I’m exhausted but decide to get up and make beans on toast. Got to look after myself. I’m sitting on the sofa eating when I hear a thump. I ignore it. Another couple of thumps. I put my beans on toast down, wander into the hall and drift towards the sound, not in the least bit worried. The noise is coming from the garage. I open the garage door, look up at the skylight and see a figure spread-eagled across the glass.
Oh, just some kids messing about,
I think to myself,
probably climbing across the roofs of the houses for a laugh … NO, VIV. THIS IS IT.
A man is climbing into the house through the open first-floor window at ten o’clock at night he wants my baby he’s come for her I’m alone she’s upstairs I’m downstairs I’m a new mother I don’t know what I’m supposed to do I don’t know how to save someone else I’ve only ever looked after myself before does he have a lookout outside should I run upstairs and grab my baby or will that make us both vulnerable
…
I think all this in a split second and decide to confront him, hopefully luring him away from Baby. I decide to leave her up there alone. I might be wrong. I open the front door – if he has an accomplice, I’m in trouble – and look out into the silent black street. Fucking modern houses, not one of them has a window onto the mews, just brick and render as far as the eye can see. I remember being told that criminals hate noise, it draws attention to them and makes them nervous, so I let out the loudest, most blood-curdling scream I can muster. Two lives depend upon it – I give that scream everything I’ve got. The man drops off the roof and lands a foot away from me as I stand trembling at the open door. I try and slam the door shut but time has gone elastic, my hands have turned to rubber and the door is made of lead. It takes a lonely lifetime to push it shut. An army of men could have come through that door, it seems to take so long.
Once the door is shut I stand in the hallway and scream again. I don’t know if there’s another man already in the house, I want to give him the chance to get out. Then I run upstairs to Baby, who is crying. She’s never heard her mother make such a frightening noise before. I’ve rehearsed an emergency like this so many times in my head. I’ve always thought I’d lock myself and Baby outside on the balcony, so this is what I do but the moment has passed. All that worrying and plotting my escape I’ve done in the past was useless; when it happened, I had to improvise.
The police come, they think it was an attempted robbery. ‘Did I do the right thing?’ I ask.
‘You and the baby are safe,’ says the officer. ‘That means you did the right thing.’
11 BLOOD ON THE TRACKS
1999
I’m walking with Baby and Hubby on Primrose Hill when I get a terrible, cramping stomach ache, so I go into the nearest pub.
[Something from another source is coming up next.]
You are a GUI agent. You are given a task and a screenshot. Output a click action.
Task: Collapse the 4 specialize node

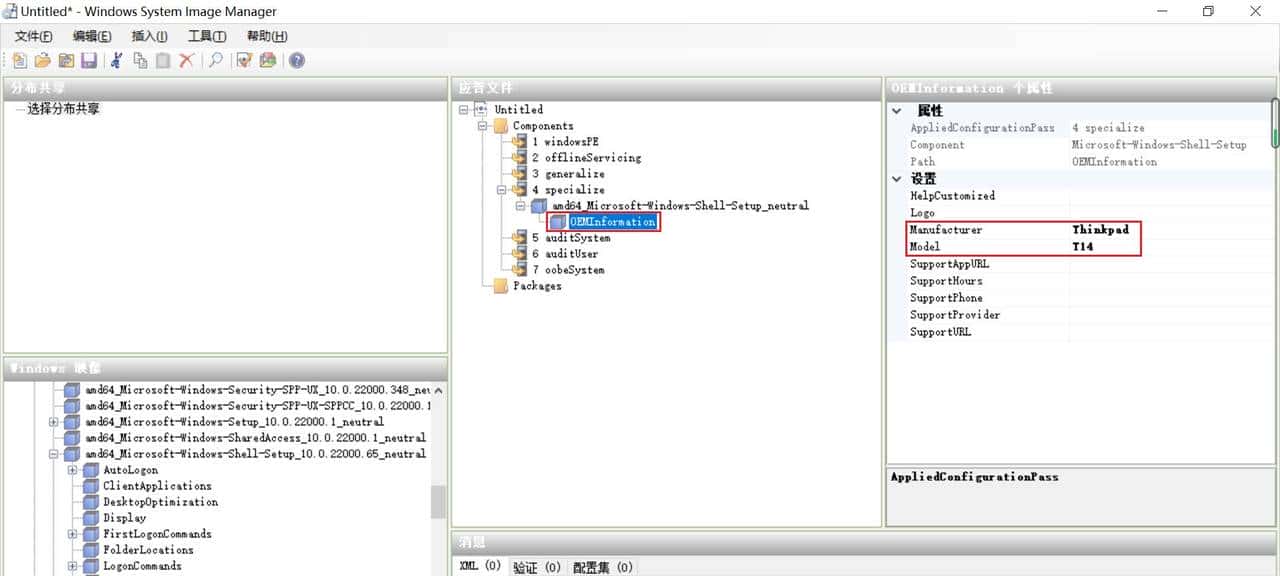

I’m losing lots of blood, it’s a wonder I’ve got any left. Something’s wrong. Baby’s only three months old and I’m breastfeeding so I shouldn’t be bleeding at all. I have a feeling that something bad is happening. I’m in the bog for ages; Hubby snaps impatiently through the door at me as if he thinks I’m staying in there to be annoying.
I go straight to the doctor’s surgery and a trainee nurse does a smear test. I bleed like a stuck pig and the nurse runs out of the room to find a doctor. Fat fleshy steaks slide out of me, they pile up on the white paper sheet covering the examination couch, looks like a butcher’s shop window. I can’t stop it. Where is everyone? Anyone?